If we are really so concerned about something like drug usage, while simultaneously less concerned when someone "kicks an old lady down a stairwell" — to paraphrase Bryson — we've got serious issues with proportionality regardless of the scientific or legal or sociological details. Caging such a high number of otherwise lawful citizens in U.S. rape rooms is itself criminal! Still, because Bryson's statement, as quoted above, seemed so outrageous, I did a little checking. I did not find the study he mentioned, but I did not come up empty. To-whit:
- The overwhelming majority of people in prison are there for drug offenses. As of September 30, 2000, for the year in question, 129,329 offenders were serving a prison sentence in federal prison; 57% were incarcerated for a drug offense; 10% for a violent offense; 8% for a weapon offense; 8% for a property offense, 11% for an immigration offense; and 6% for all other offenses. (Reference: Federal Criminal Case Processing, 2000)
- The overwhelming majority of people in prison for drugs are also non-violent offenders. According to official statistics from the NYS Dept of Correctional Services (DOCS), nearly 80% of drug offenders in prison have never been convicted of a violent felony; about half have never even been arrested for one. (Reference: Myths and Facts About the Rockefeller Drug Laws)
- Drug offenses account for a higher percentage of people in federal prison than weapons, extortion, homicide, robbery and burglary combined. For 2006 53.7% were drug offenders, 14.2% were weapons offenders, 5.4% were robbery offenders, 3.8% were burglary offenders, 4.2% were extortion offenders, and 3.1% were homicide offenders. (Reference: Federal Bureau of Prisons: Quick Facts 2006)
- Punishment for first–time offenders is generally higher if the offense is a drug-related. (Reference: Cruel & Unusual Punishment)
- In New York State specifically, the minimum sentence given to a first-time drug felon is the same as that for a murderer.

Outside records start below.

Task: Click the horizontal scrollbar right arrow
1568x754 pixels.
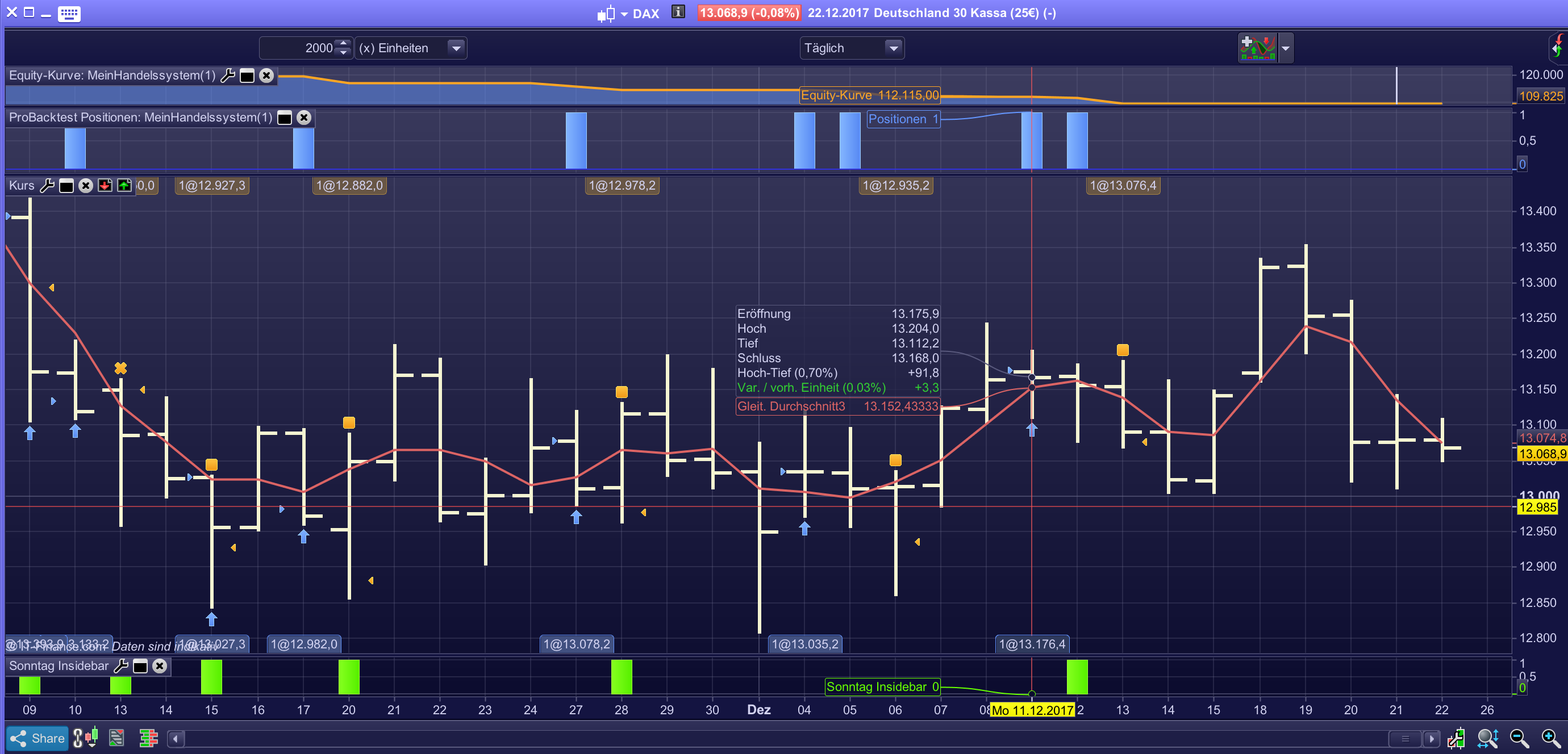Action: [1431, 739]
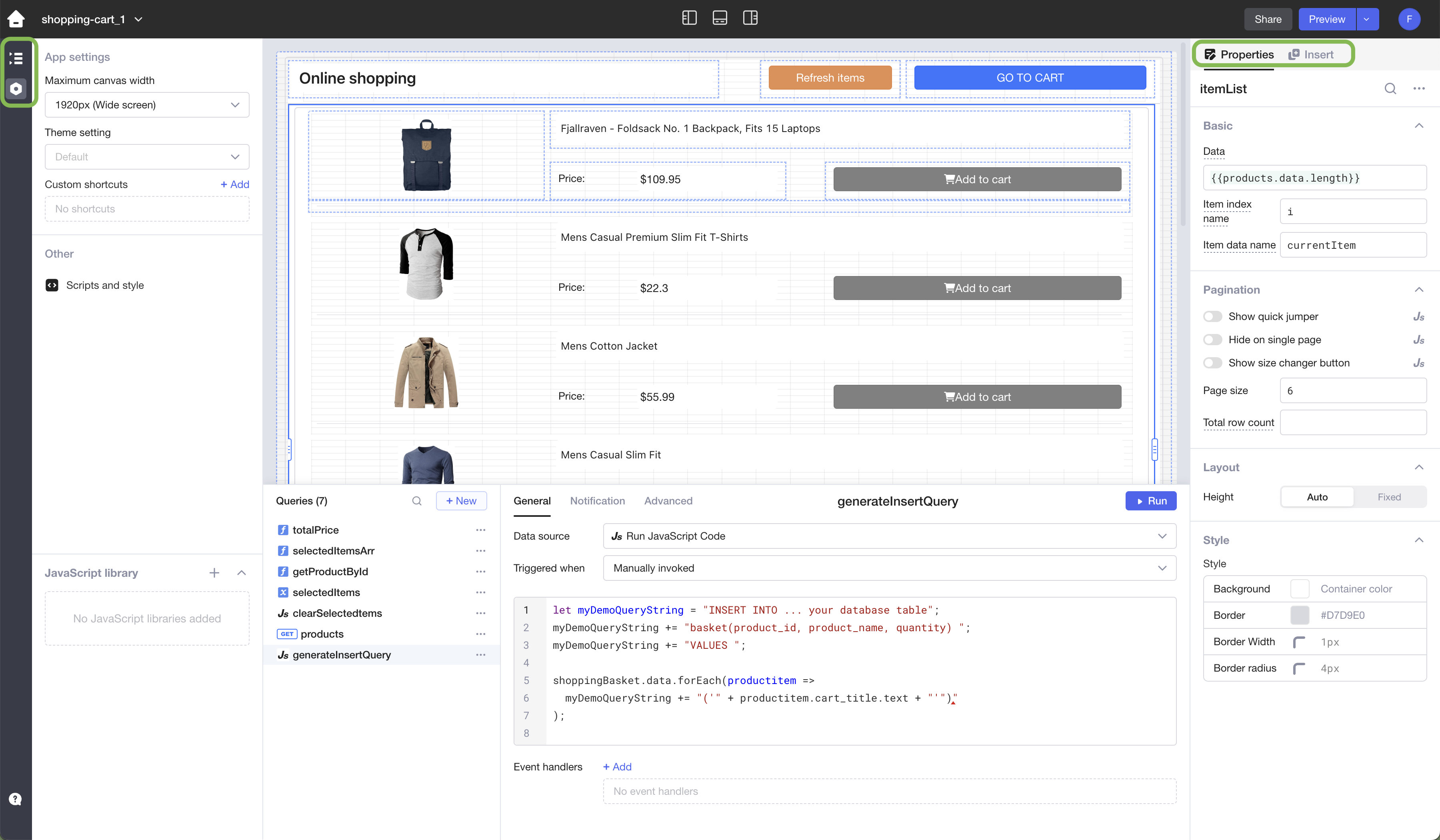Toggle the right panel layout icon
Image resolution: width=1440 pixels, height=840 pixels.
(750, 18)
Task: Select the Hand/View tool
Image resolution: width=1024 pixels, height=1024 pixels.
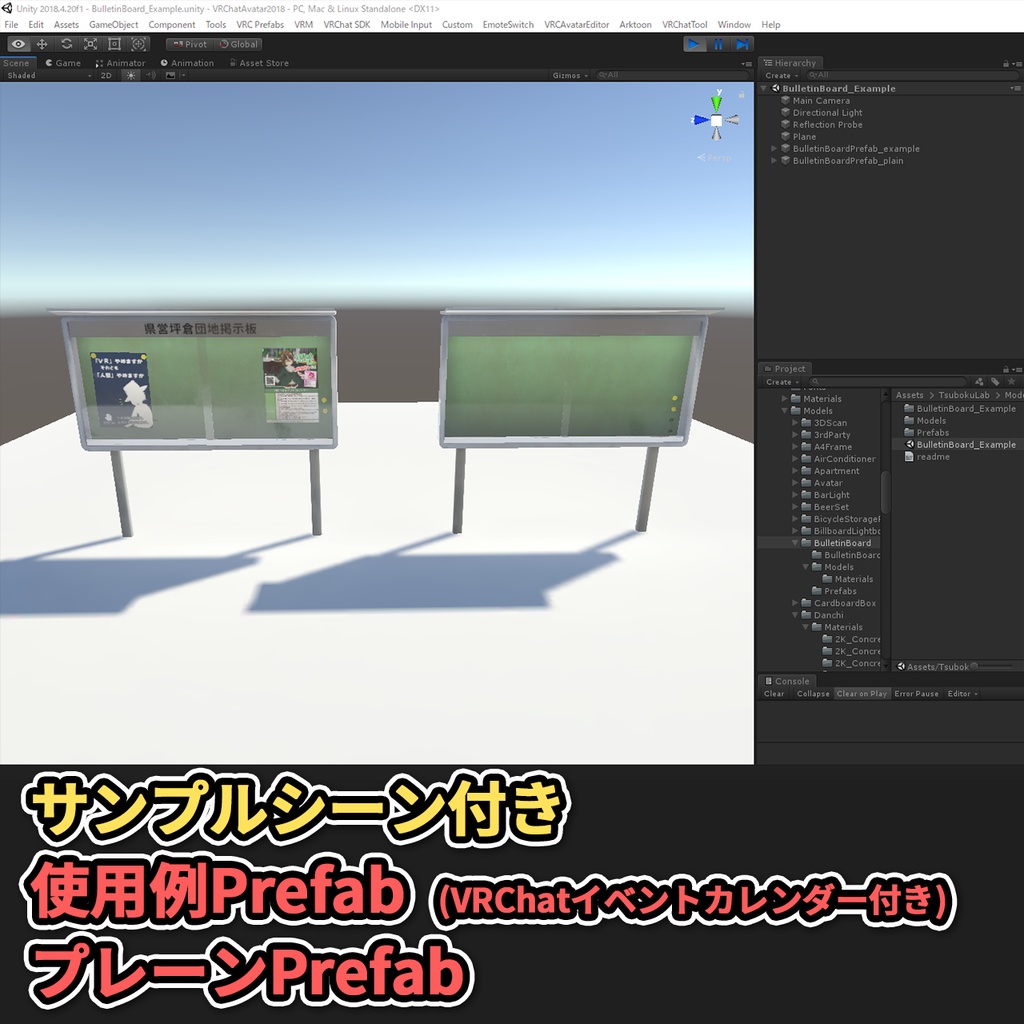Action: click(16, 44)
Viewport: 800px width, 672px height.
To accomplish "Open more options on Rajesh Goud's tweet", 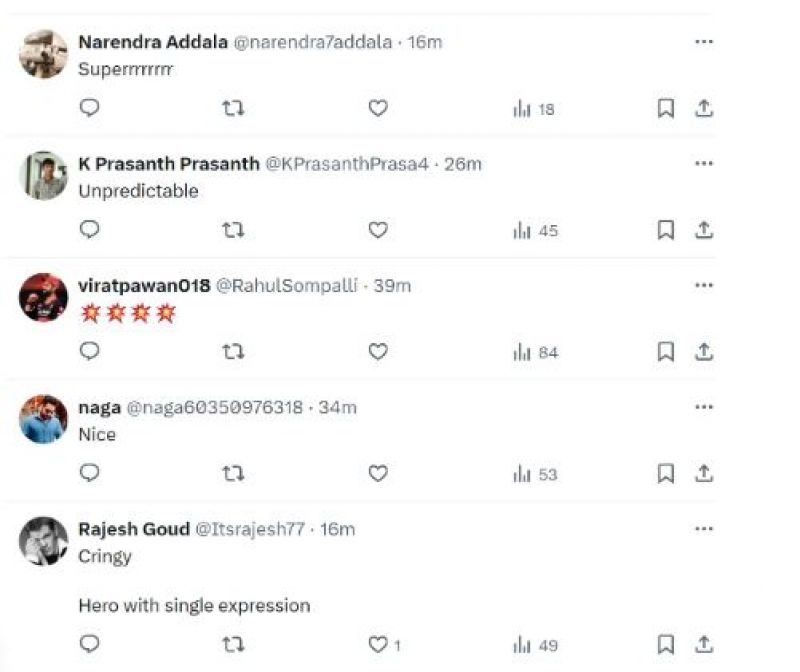I will click(x=704, y=529).
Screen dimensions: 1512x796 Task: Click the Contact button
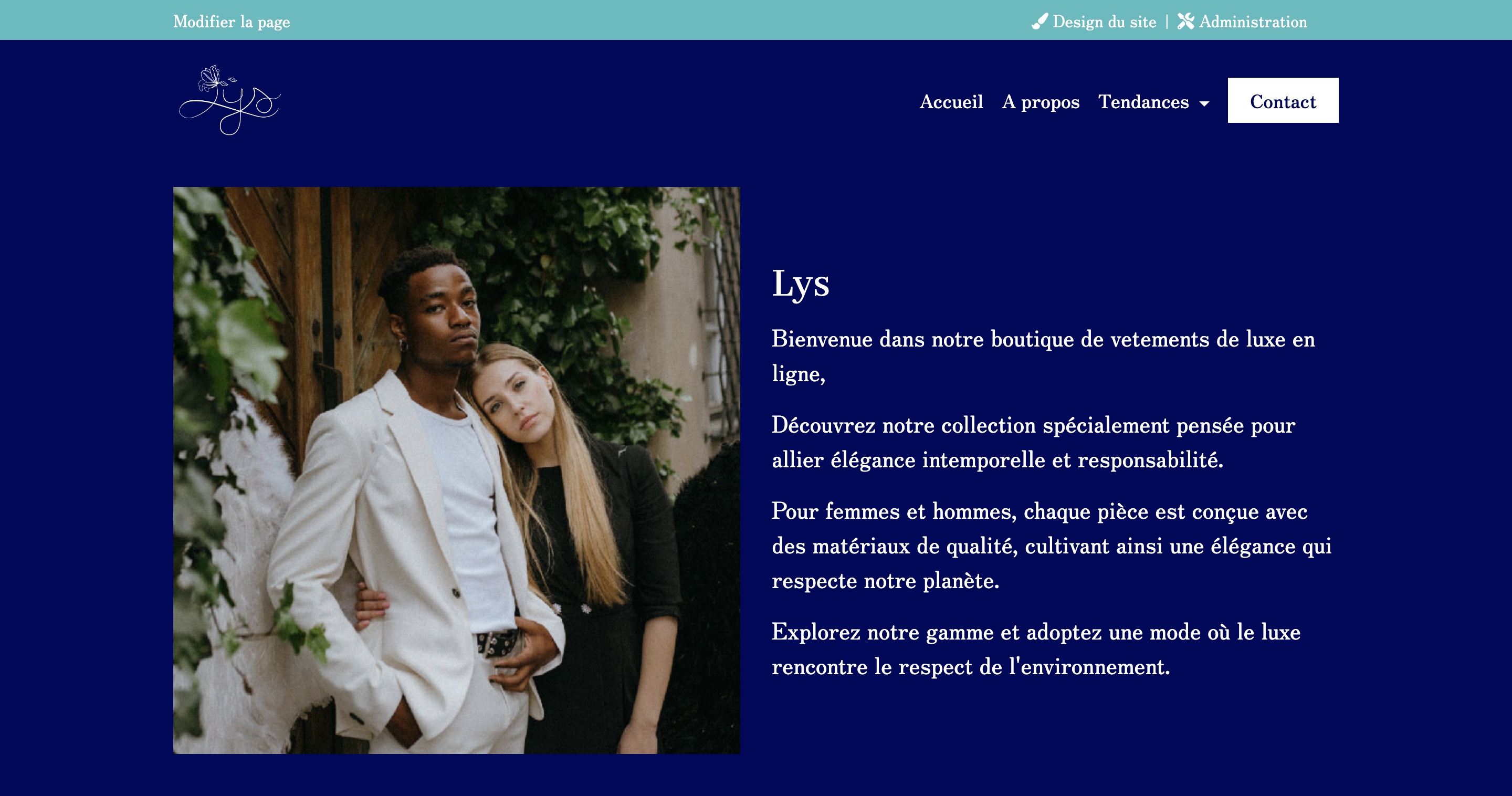[1283, 101]
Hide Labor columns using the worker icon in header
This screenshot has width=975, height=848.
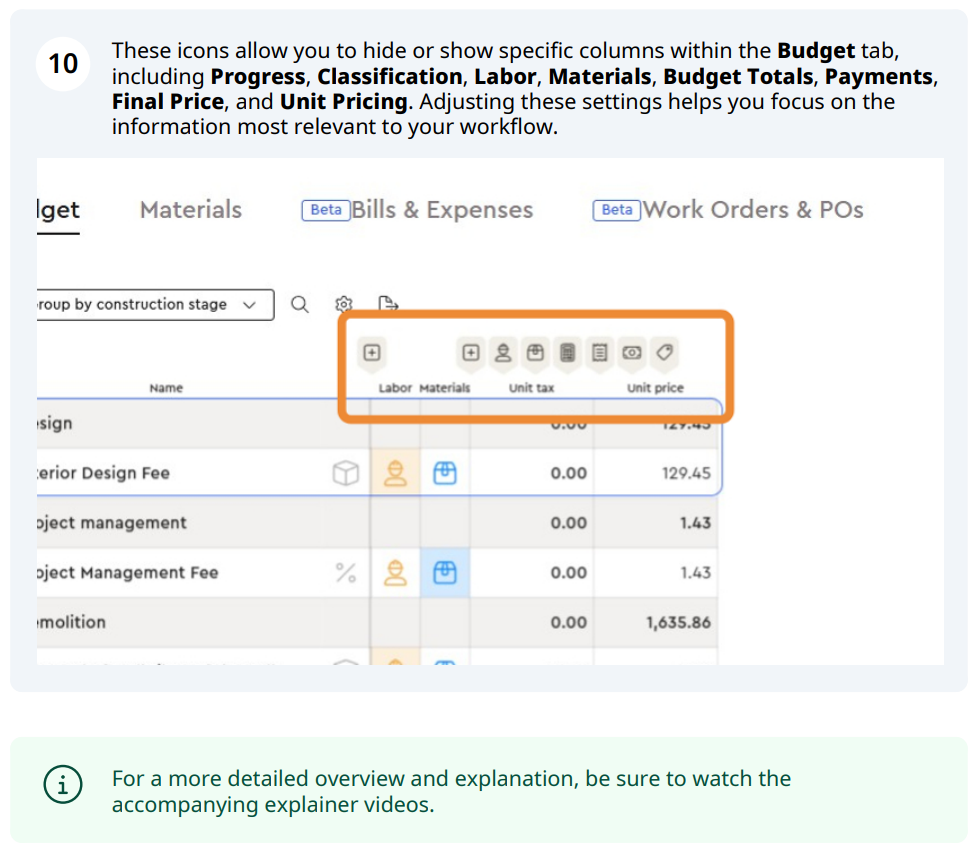tap(503, 352)
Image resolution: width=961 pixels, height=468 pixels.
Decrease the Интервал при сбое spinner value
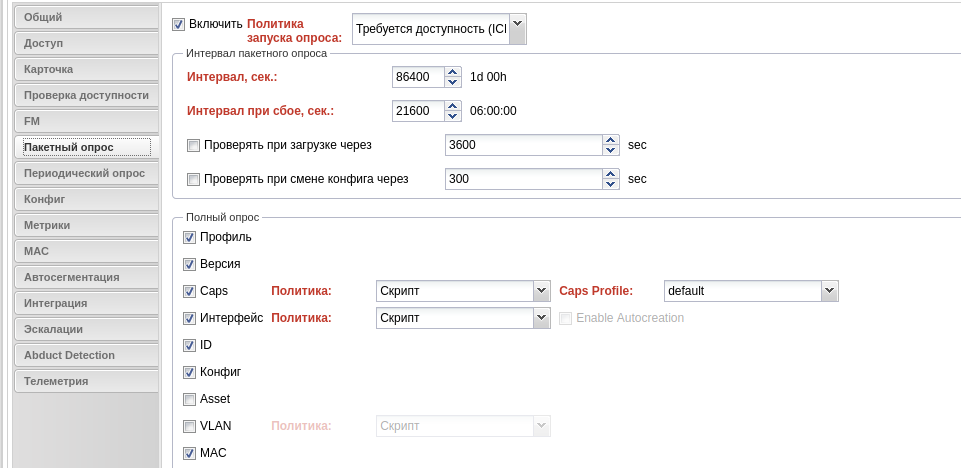click(452, 116)
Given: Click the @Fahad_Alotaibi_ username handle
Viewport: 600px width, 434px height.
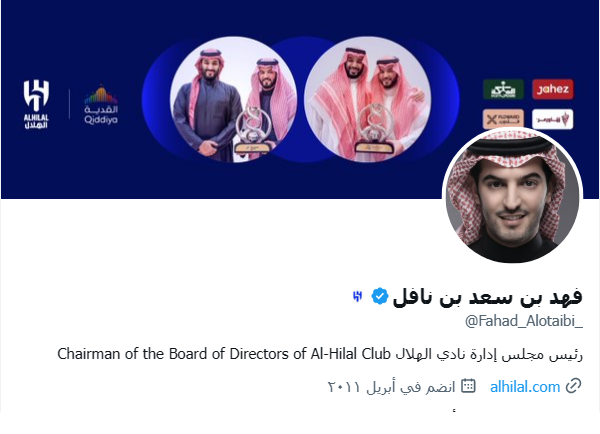Looking at the screenshot, I should click(x=524, y=321).
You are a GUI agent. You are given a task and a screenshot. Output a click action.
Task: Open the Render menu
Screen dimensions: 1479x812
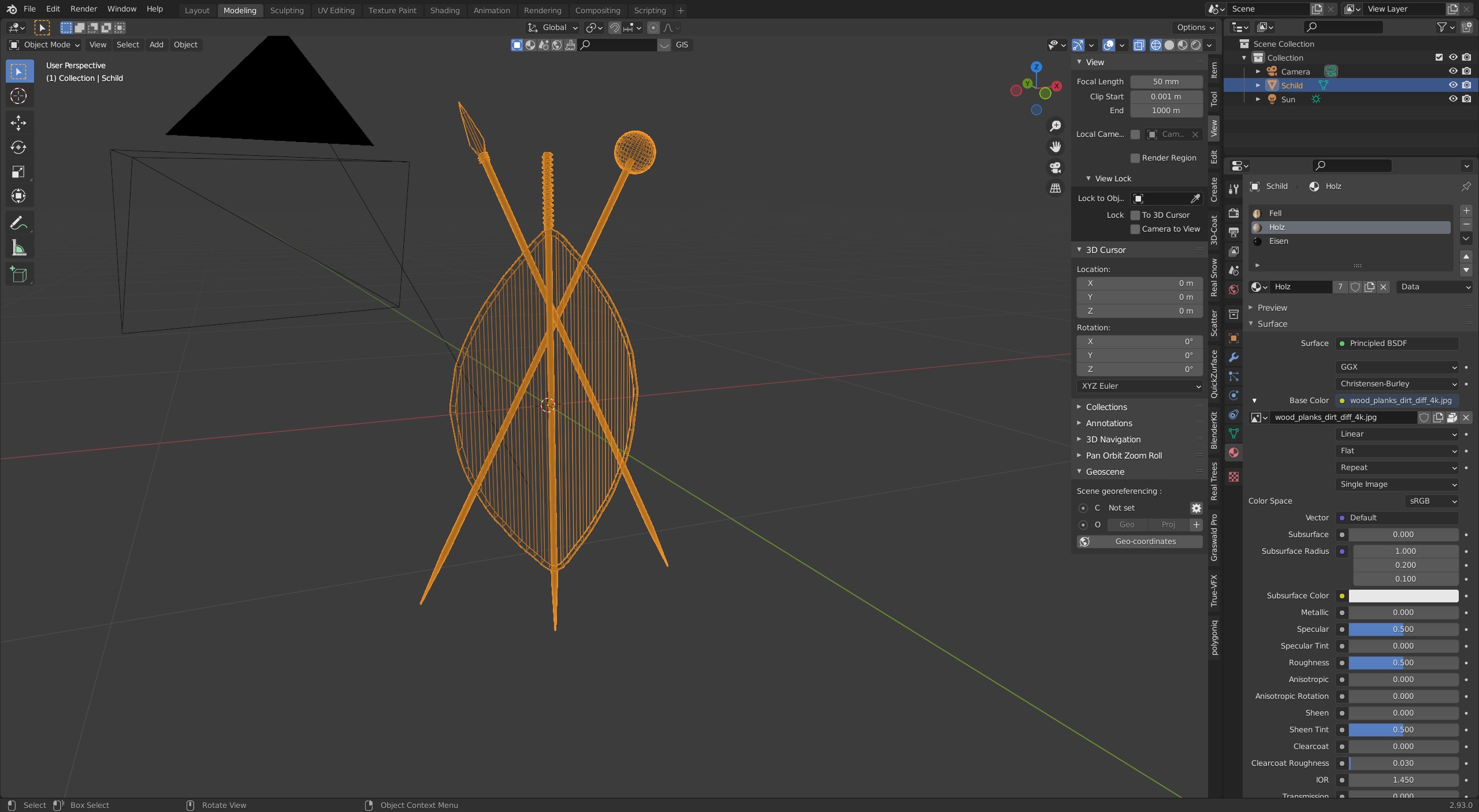(x=83, y=9)
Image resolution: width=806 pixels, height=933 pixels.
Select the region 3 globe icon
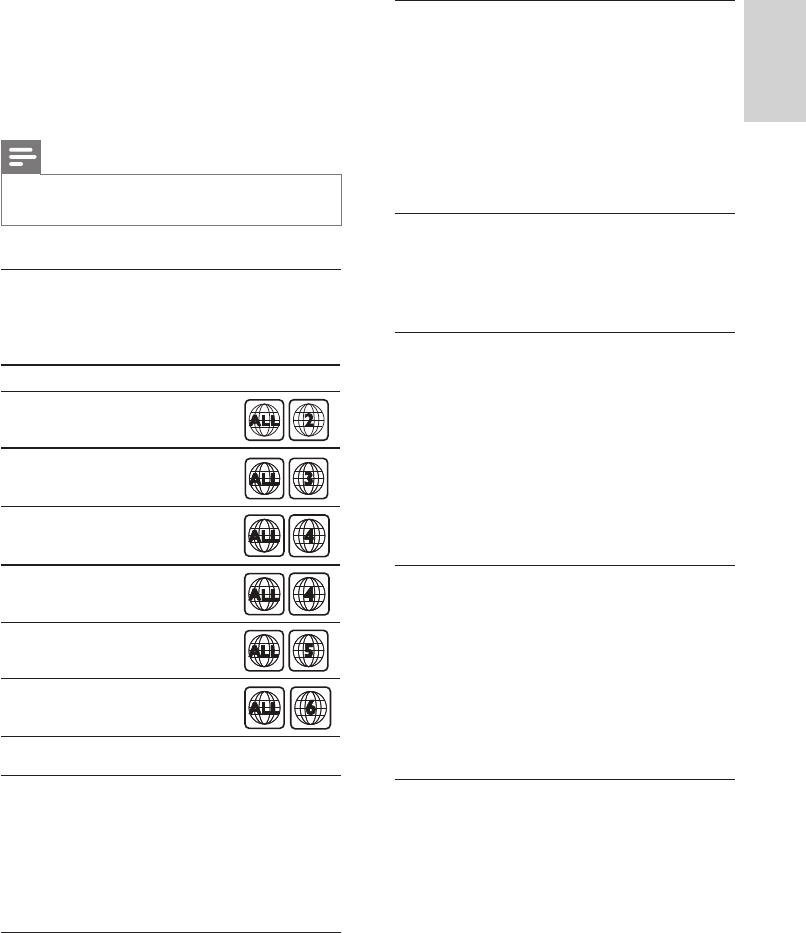click(x=309, y=478)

The minimum sentence for a first-time offender guilty of selling two ounces of cocaine is 15 years to life — the same sentence as given to a convicted murderer. (Reference: Who Goes to Prison for Drug Offenses?)
As a result of these facts, prison populations in the U.S. continue to climb. Certainly one could argue that the propaganda to which we all respond is partially responsible for both the prevalence and the acceptance of mandatory sentencing laws. Still, even if the state made a slight miscalculation regarding drug use generally and medical marijuana specifically, that's no reason to think they aren't effective in other ways, right? Wrong.
Statists might argue that people need protecting and that the best way to do that is via laws passed by an informed legislative branch. But is that true? The words of that Hertz commercial come to mind here: "Not exactly." And let me ask you honestly, if a person develops a drug problem due to his own choices and subsequently gets stuck in some maximum-security hellhole how much "protection" have we afforded him? And when he returns to society, is anyone better off for it?
Exactly whom are we trying to protect?